Judas and the Black Messiah (2021): A Movie Review

“Those are not riots, those are rebellions.”

Judas and the Black Messiah is engaging and direct filmmaking. It moves at an exhilarating pace, with a great script that structures the narrative in a satisfying way, telling a story that pulls no punches and is energised by some great performances.

It is a story that is what it says it is. It means what it means on the surface. There are no hidden layers or subtextual meaning: just the straight depiction of events and cultural context around the Black Panther Party, a Chicago street gang (the "Crowns," fictionalised), and the FBI and Chicago Police Department of 1969 in the US.

It concerns the life of Fred Hampton, a young Black Panther who possibly had the potential to be the “black messiah” the US government feared emerging at that time. A leader who could unify and empower the black power movement, which they characterised as an extreme threat to national security.

This is a mode of storytelling that, done with quality, produces refreshing and engaging results. Which is exactly how I found the second feature-length film from Shaka King - whose debut was Newlyweeds (2013). Fast-paced, absorbing, and fresh. It is a movie that never apologises for showing, or dilutes, a perspective still divisive in US society today. Instead, it focuses on giving the viewer that perspective in a clear, dramatically rewarding fashion.

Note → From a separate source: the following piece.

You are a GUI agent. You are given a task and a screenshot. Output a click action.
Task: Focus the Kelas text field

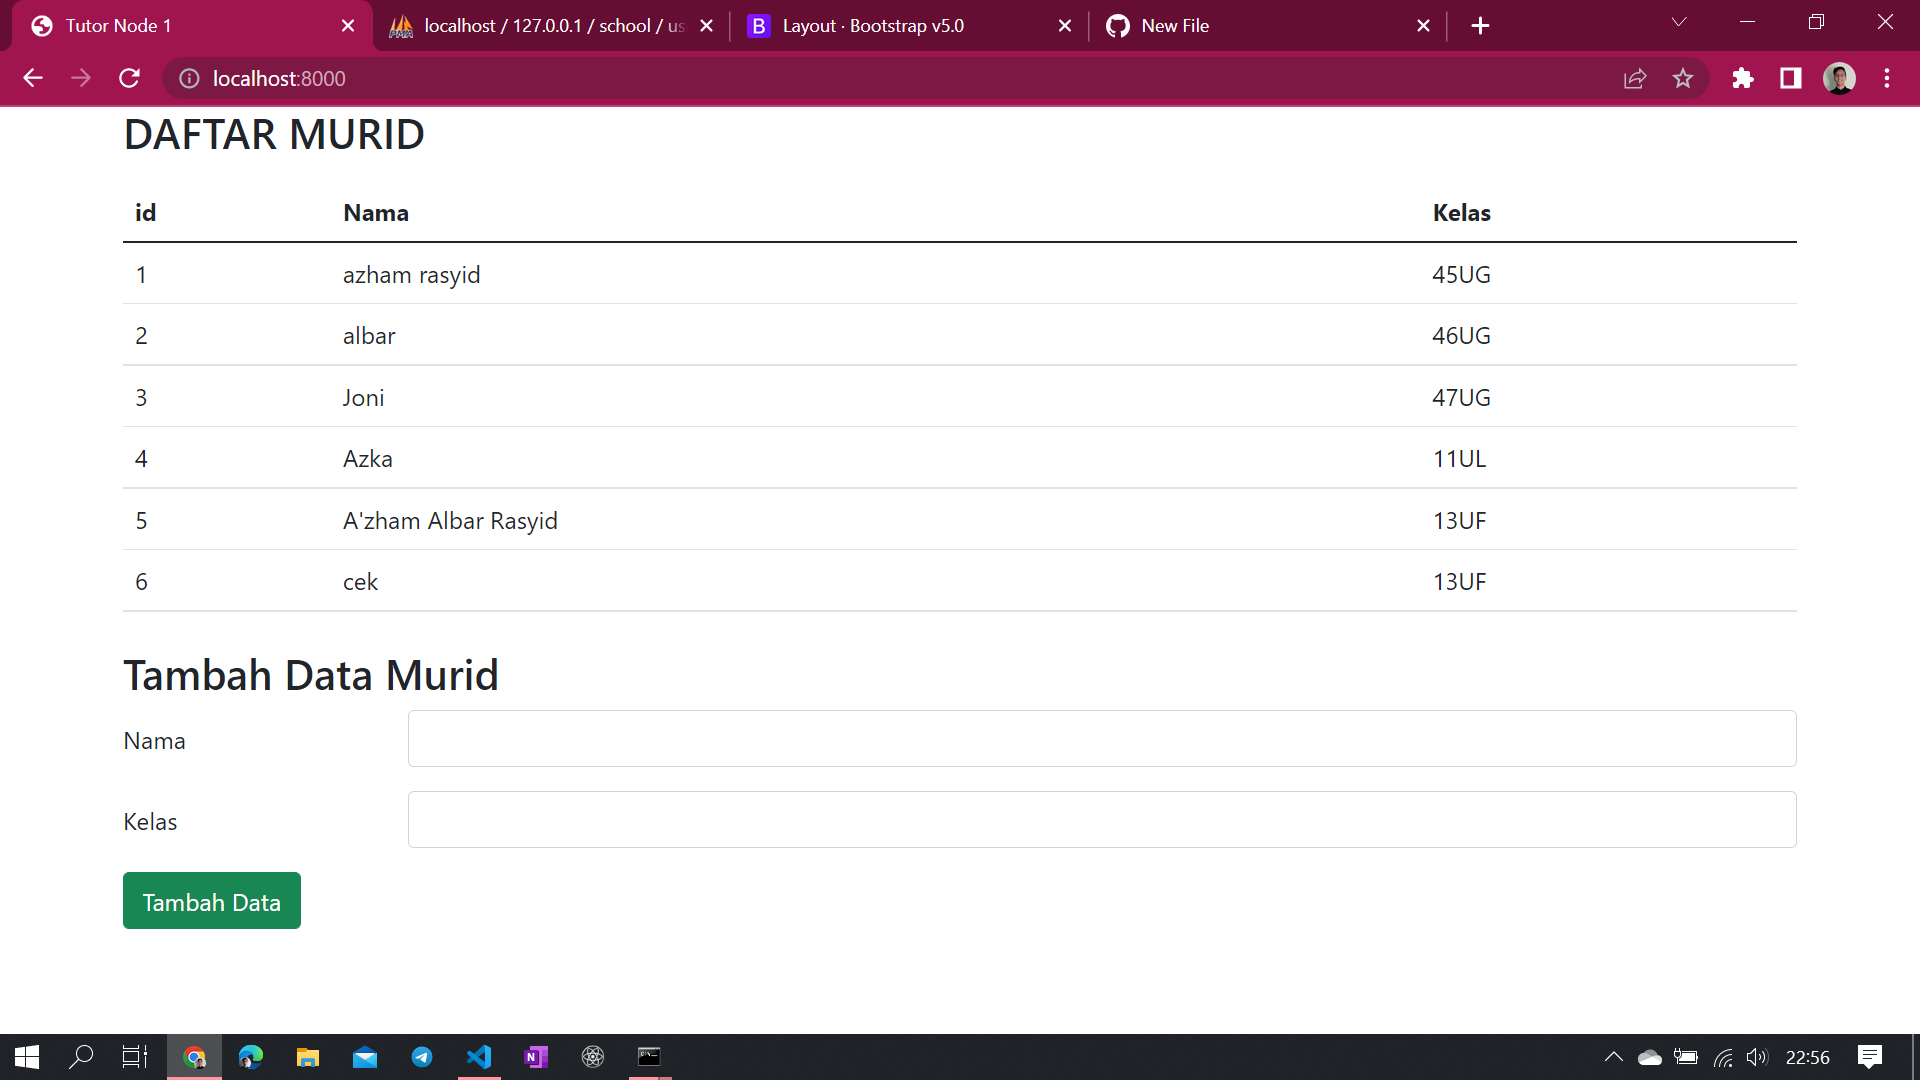coord(1101,820)
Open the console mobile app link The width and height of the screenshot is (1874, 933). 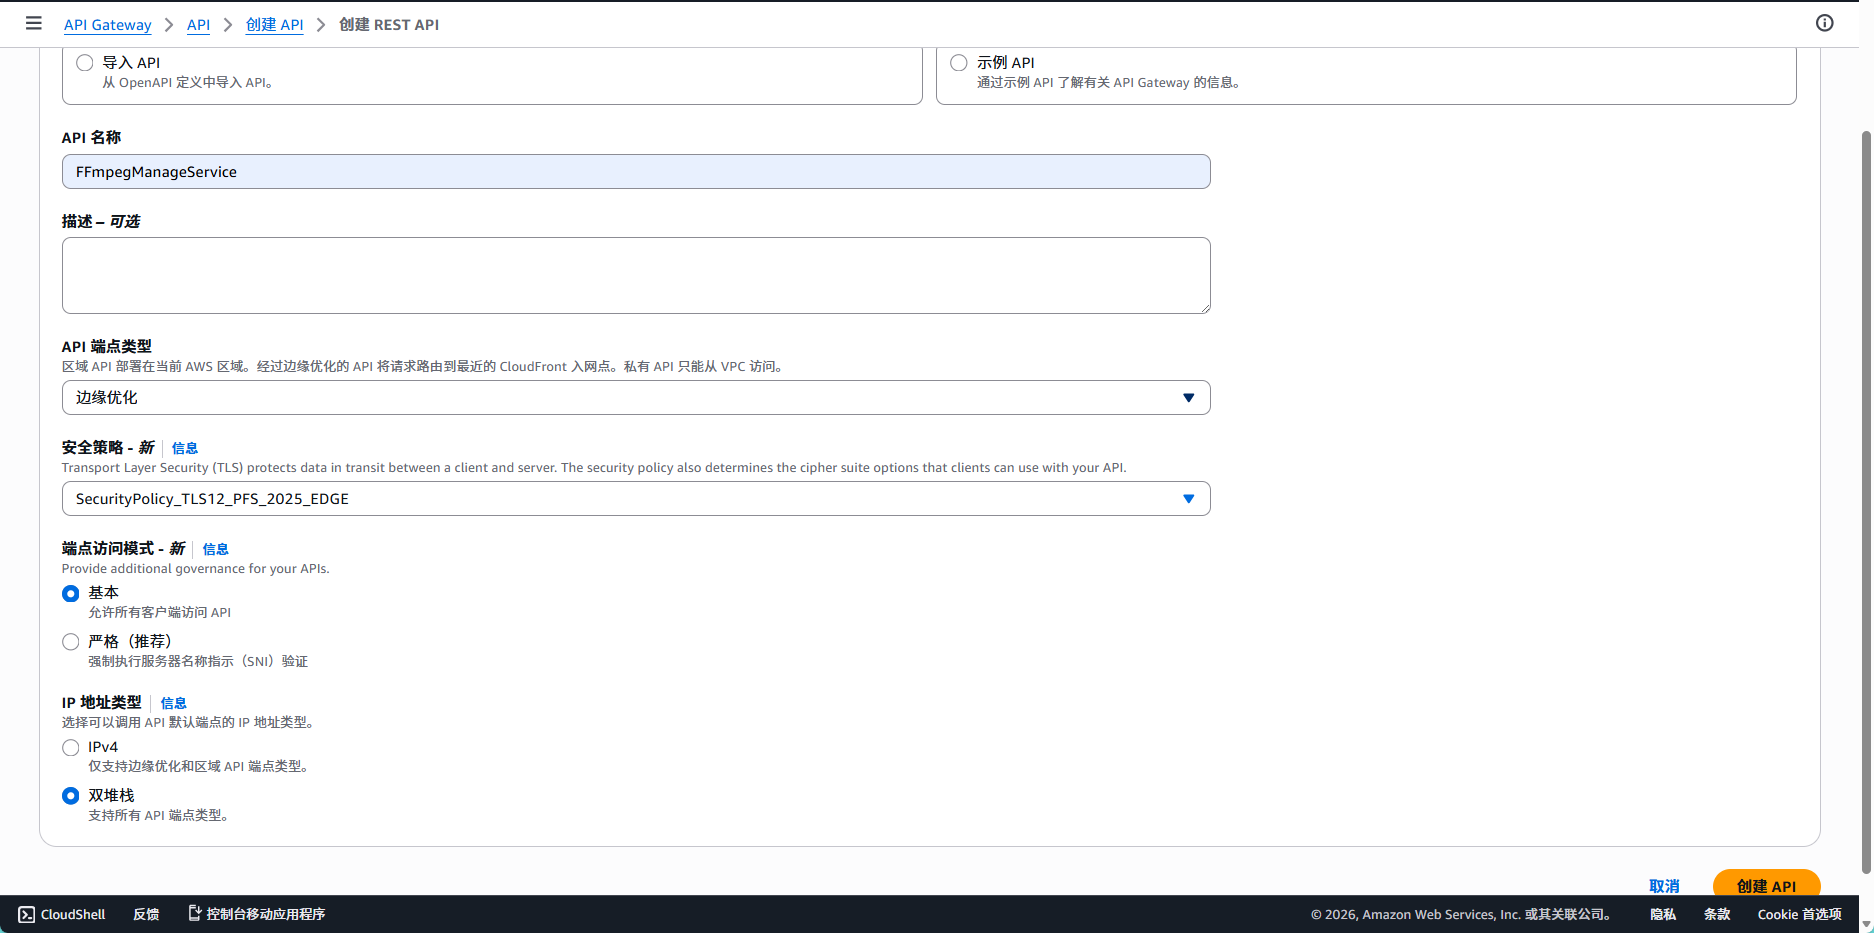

A primary narrative focus is on the manipulation of the political groups that formed within the black community at the time, and the (often violent) oppression of that community, by police and federal agents. This manipulation sowed distrust and created division within movements with the potential to effect change through methods that included violence.

Part of this involves, like in organised crime, turning activists facing jail time into informants — such as Bill O'Neil, the “Judas” of the movie’s title. Clips of O'Neil in interview book-end the movie, connecting the drama to its nonfiction basis (and packing a punch in how it does it).

O'Neil's story is put on screen for history to judge, which is what he says he wants in interview. The script gives a brief vantage from which you can see him as a victim, manipulated into a position he does not want to be in, but also gives a clear view onto the self-interested motives that put him in that position (avoiding prison, making money).

One of the big takeaways of the story is that the violence used by the Panthers and black power-oriented gangs, which could be brutal, could pale next to the violence inflicted on their members and the black community by the authorities. Not to mention the systemic oppression that created the conditions for such "rebellions, not riots" to arise in the first place.

Daniel Kaluuya (as Fred Hampton) and LaKeith Lee Stanfield (as Bill O'Neil) both turn in excellent performances. Kaluuya shows a captivating mix of toughness and moral conviction. It is a dynamic performance that turbo charges the movie. LaKeith captures the shame of betrayal and psychological captivity, but also the excitement-through-danger of O'Neil's nature and position. In a lesser role, Martin Sheen impresses playing a soft-spoken and slippery J. Edgar Hoover.

Perhaps the biggest surprise is that the movie has not been made until now. It is a terrific, charged-up and fast-moving, historical/biographical drama and (semi-fictional) document of political activism.